EXERCISE INSTRUCTIONS
The data below contains pictures, which are to be skipped; the lines starting at the line with "Viewport: 522px width, 427px height." and ending at the line with "the 来自 label" are to be output exactly, both ends included.

RECORD SET
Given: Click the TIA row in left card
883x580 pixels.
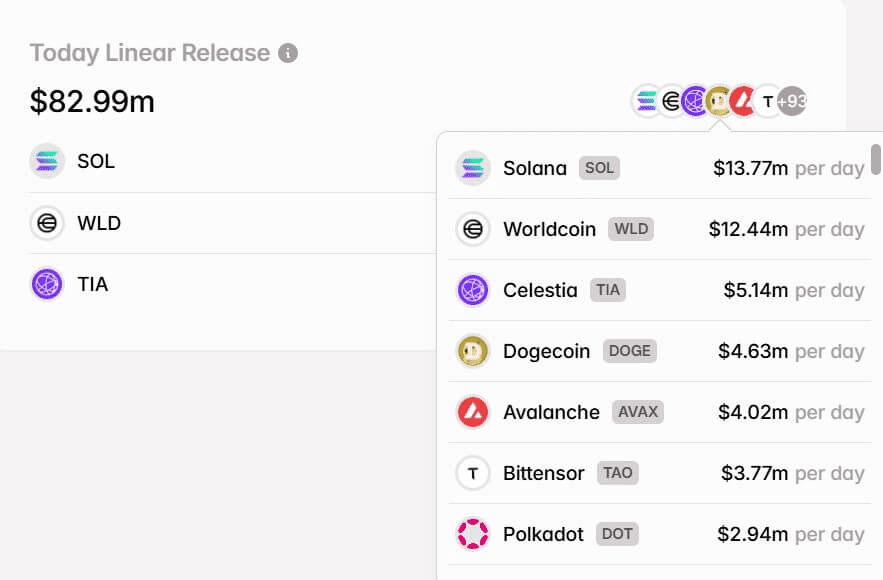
---
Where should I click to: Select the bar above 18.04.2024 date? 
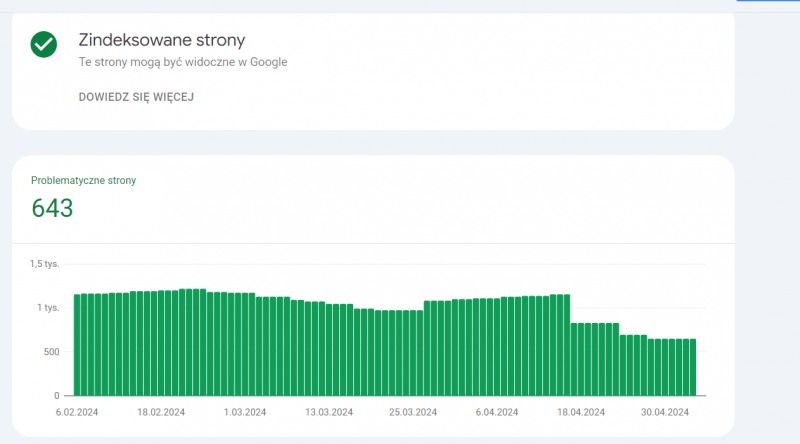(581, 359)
==
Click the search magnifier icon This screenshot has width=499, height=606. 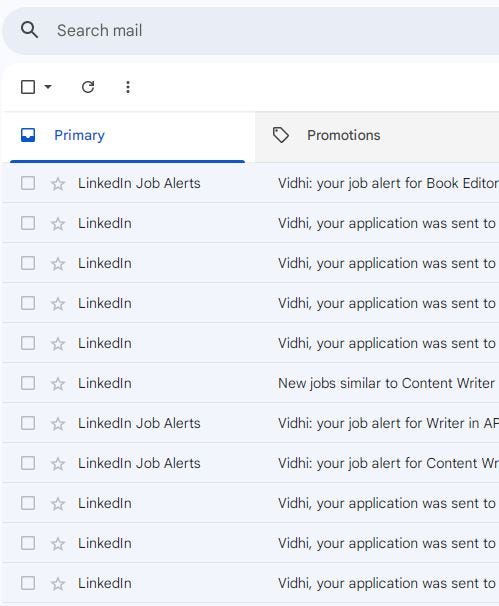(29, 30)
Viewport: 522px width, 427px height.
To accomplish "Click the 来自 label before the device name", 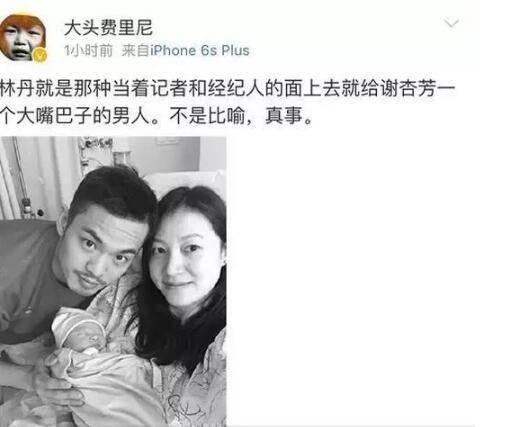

EXERCISE SOLUTION
Viewport: 522px width, 427px height.
To accomplish "Click the 来自 label before the device name", 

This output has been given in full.